Render each line of the data below as a string in a JSON list, leaving out blank lines.

[Saved entries]
Begin

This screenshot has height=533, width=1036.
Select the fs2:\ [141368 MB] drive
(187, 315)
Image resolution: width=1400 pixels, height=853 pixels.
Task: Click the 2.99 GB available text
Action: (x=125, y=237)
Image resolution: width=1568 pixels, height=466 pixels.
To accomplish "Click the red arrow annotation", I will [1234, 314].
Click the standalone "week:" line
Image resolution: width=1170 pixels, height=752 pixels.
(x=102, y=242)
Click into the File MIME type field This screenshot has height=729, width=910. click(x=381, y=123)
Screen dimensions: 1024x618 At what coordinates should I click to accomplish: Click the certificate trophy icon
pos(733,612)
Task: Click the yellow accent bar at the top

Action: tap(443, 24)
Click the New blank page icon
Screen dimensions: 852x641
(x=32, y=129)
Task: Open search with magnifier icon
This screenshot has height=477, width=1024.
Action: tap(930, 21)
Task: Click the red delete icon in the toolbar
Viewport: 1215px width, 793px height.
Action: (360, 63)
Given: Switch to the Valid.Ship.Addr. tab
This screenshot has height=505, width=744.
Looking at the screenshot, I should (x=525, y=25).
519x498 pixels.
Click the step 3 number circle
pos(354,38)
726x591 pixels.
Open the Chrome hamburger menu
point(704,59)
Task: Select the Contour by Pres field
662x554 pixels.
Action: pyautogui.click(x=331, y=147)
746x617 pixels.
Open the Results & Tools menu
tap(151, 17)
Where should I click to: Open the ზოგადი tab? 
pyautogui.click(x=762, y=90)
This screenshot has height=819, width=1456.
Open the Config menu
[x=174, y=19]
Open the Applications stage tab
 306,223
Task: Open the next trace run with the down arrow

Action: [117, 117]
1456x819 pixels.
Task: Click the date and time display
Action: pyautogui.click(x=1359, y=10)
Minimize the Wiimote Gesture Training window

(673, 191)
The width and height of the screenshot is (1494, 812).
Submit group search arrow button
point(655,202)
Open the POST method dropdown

End

» **Result below**:
[
  "This screenshot has height=533, width=1036.",
  "Select the fs2:\\ [141368 MB] drive",
  "(187, 315)",
  "Image resolution: width=1400 pixels, height=853 pixels.",
  "Task: Click the 2.99 GB available text",
  "Action: (x=125, y=237)",
  "Image resolution: width=1568 pixels, height=466 pixels.",
  "To accomplish \"Click the red arrow annotation\", I will [1234, 314].",
  "Click the standalone \"week:\" line",
  "Image resolution: width=1170 pixels, height=752 pixels.",
  "(x=102, y=242)",
  "Click into the File MIME type field This screenshot has height=729, width=910. click(x=381, y=123)",
  "Screen dimensions: 1024x618 At what coordinates should I click to accomplish: Click the certificate trophy icon",
  "pos(733,612)",
  "Task: Click the yellow accent bar at the top",
  "Action: tap(443, 24)",
  "Click the New blank page icon",
  "Screen dimensions: 852x641",
  "(x=32, y=129)",
  "Task: Open search with magnifier icon",
  "This screenshot has height=477, width=1024.",
  "Action: tap(930, 21)",
  "Task: Click the red delete icon in the toolbar",
  "Viewport: 1215px width, 793px height.",
  "Action: (360, 63)",
  "Given: Switch to the Valid.Ship.Addr. tab",
  "This screenshot has height=505, width=744.",
  "Looking at the screenshot, I should (x=525, y=25).",
  "519x498 pixels.",
  "Click the step 3 number circle",
  "pos(354,38)",
  "726x591 pixels.",
  "Open the Chrome hamburger menu",
  "point(704,59)",
  "Task: Select the Contour by Pres field",
  "662x554 pixels.",
  "Action: pyautogui.click(x=331, y=147)",
  "746x617 pixels.",
  "Open the Results & Tools menu",
  "tap(151, 17)",
  "Where should I click to: Open the ზოგადი tab? ",
  "pyautogui.click(x=762, y=90)",
  "This screenshot has height=819, width=1456.",
  "Open the Config menu",
  "[x=174, y=19]",
  "Open the Applications stage tab",
  " 306,223",
  "Task: Open the next trace run with the down arrow",
  "Action: [117, 117]",
  "1456x819 pixels.",
  "Task: Click the date and time display",
  "Action: pyautogui.click(x=1359, y=10)",
  "Minimize the Wiimote Gesture Training window",
  "(673, 191)",
  "The width and height of the screenshot is (1494, 812).",
  "Submit group search arrow button",
  "point(655,202)",
  "Open the POST method dropdown"
]